═════ SOURCE DATA
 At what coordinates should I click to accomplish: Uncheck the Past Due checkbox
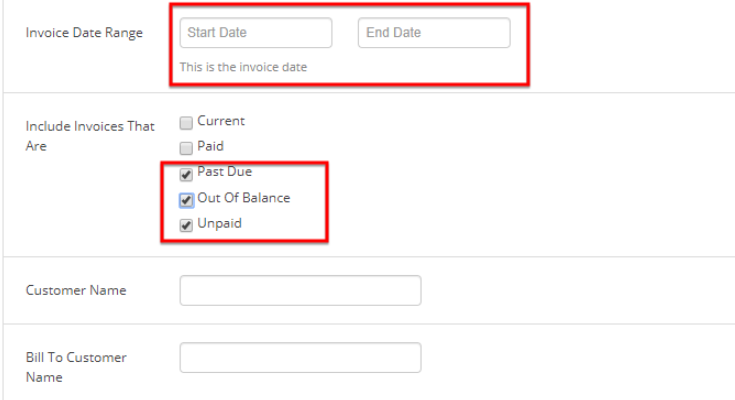[186, 173]
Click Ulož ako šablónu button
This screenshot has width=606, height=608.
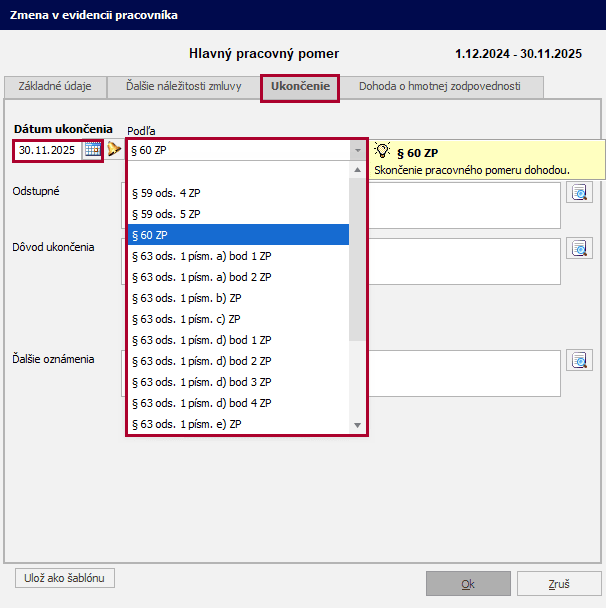(65, 578)
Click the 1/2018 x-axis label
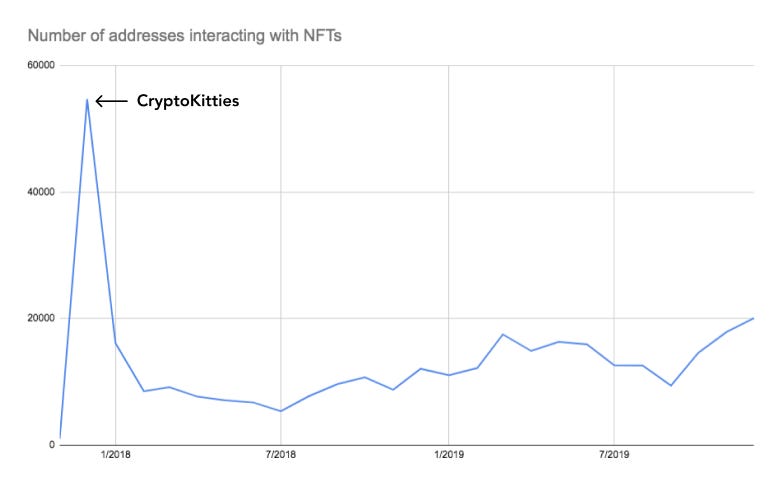Viewport: 777px width, 493px height. click(x=115, y=454)
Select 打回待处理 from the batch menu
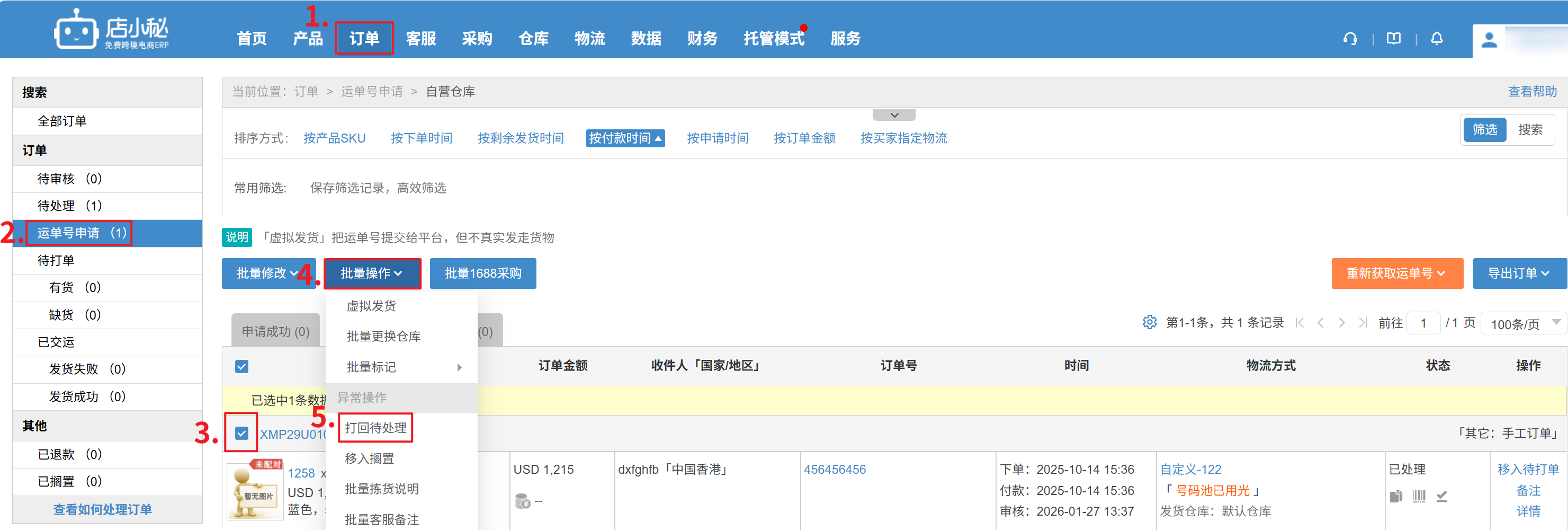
══════════
> [THE PROBLEM]:
Would you restate word for word only the lines from the line with "This screenshot has width=606, height=608." to the last line above, with the pictures left out?

> [RESPONSE FOR THIS EXERCISE]:
This screenshot has width=606, height=608.
(65, 578)
Click the 1/2018 x-axis label
Viewport: 777px width, 493px height. click(x=115, y=454)
Select 打回待处理 from the batch menu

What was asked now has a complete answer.